En todos ellos, diversas autoridades públicas han agravado la entidad de los crímenes.

En el atentado, por haber montado en el pasado una fachada judicial tendiente a ocultar la verdad y consumar la impunidad. En los otros dos casos, por haber montado y facilitado una estructura de ilegalidad y abuso económico, con total desinterés por los riesgos generados, que crearon las condiciones perfectas para los trágicos crímenes.

La sombra de la corrupción, la anomia, el abuso de poder, la falta de rendición de cuentas y la impunidad agrandan la dimensión vergonzante de estos hechos.

En los tres casos, también, familiares de las víctimas han hecho saber reiteradamente que no tienen consuelo, alivio ni acompañamiento público; que nuestras instituciones han fracasado en acudir a su encuentro y compartir su carga. En los tres casos sobrevuela la sospecha de impunidad de los máximos responsables. Las investigaciones judiciales, incluso las condenas, han fallado en generar confianza pública.
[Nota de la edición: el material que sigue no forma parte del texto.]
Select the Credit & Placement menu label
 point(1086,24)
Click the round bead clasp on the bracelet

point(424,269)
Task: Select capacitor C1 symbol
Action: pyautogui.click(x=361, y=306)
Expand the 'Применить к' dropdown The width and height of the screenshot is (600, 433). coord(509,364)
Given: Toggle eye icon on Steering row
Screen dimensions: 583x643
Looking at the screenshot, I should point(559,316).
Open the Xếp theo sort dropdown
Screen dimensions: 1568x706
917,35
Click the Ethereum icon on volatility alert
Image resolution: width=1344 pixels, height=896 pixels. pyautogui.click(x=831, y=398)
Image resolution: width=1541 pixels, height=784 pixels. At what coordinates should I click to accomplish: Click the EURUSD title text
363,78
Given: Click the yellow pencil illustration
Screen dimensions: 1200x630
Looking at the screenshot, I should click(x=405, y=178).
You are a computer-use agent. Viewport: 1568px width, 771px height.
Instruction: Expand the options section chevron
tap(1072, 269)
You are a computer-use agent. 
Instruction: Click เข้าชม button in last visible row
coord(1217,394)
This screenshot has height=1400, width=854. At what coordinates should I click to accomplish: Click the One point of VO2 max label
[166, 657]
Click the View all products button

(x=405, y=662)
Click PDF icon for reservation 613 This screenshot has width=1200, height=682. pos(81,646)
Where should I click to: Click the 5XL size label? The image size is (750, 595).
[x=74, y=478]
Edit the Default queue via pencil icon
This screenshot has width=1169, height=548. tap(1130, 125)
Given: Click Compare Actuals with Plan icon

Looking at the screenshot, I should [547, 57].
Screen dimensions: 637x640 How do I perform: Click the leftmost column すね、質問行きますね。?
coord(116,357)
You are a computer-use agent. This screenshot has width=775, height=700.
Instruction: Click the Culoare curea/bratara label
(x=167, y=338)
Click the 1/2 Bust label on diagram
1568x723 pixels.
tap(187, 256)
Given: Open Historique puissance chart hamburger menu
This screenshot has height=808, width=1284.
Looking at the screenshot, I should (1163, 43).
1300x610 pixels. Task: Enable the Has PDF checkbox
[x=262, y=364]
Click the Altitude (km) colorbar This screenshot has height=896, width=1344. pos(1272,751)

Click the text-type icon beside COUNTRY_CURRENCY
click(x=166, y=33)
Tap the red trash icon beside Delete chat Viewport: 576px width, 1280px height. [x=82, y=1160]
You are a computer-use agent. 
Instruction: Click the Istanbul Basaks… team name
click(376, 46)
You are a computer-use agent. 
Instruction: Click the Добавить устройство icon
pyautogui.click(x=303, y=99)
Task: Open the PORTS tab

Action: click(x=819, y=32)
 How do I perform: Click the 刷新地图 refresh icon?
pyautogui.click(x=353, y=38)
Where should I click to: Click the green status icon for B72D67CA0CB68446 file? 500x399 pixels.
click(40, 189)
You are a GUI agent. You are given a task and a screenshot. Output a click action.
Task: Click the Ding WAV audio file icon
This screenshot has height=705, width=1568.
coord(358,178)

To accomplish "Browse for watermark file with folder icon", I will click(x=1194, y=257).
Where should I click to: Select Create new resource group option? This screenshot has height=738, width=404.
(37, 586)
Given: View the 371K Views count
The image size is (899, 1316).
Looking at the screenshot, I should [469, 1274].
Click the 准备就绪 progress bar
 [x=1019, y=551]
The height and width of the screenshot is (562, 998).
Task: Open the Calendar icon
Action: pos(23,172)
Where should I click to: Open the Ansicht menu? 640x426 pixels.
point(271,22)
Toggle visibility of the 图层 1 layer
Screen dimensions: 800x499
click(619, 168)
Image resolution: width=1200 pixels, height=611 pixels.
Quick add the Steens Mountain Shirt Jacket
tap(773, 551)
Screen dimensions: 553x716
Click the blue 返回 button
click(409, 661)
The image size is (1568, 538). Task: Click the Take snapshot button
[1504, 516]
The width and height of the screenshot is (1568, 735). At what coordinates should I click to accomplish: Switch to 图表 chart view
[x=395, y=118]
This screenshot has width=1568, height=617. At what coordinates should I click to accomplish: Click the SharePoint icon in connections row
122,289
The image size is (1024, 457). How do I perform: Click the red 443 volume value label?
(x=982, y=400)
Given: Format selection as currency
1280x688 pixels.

En las dos tragedias facilitadas por la corrupción y la desidia estatal, las autoridades no se han dignado aún a reconocer culpas y pedir disculpas. Tampoco hay razones para confiar en que estamos a salvo de la repetición de esa clase de hechos. En la causa AMIA, el acuerdo diplomático con Irán es una absoluta incógnita en relación con el avance de la verdad y la responsabilidad de los perpetradores. Sin claras ventajas estratégicas, aceptarlo o no implica básicamente un acto de fe en el Gobierno. Al día de hoy, los tres crímenes de Once nos señalan que no hemos hecho lo suficiente para la reconstrucción moral que demandan. Se requiere aún de las autoridades –en nuestro nombre– un compromiso permanente y no episódico; consistente y no zigzagueante; integral y no parcializado; sincero y no estratégico, con el consuelo, la verdad, la responsabilidad, y la garantía de que hechos de esa clase no ocurran nunca más.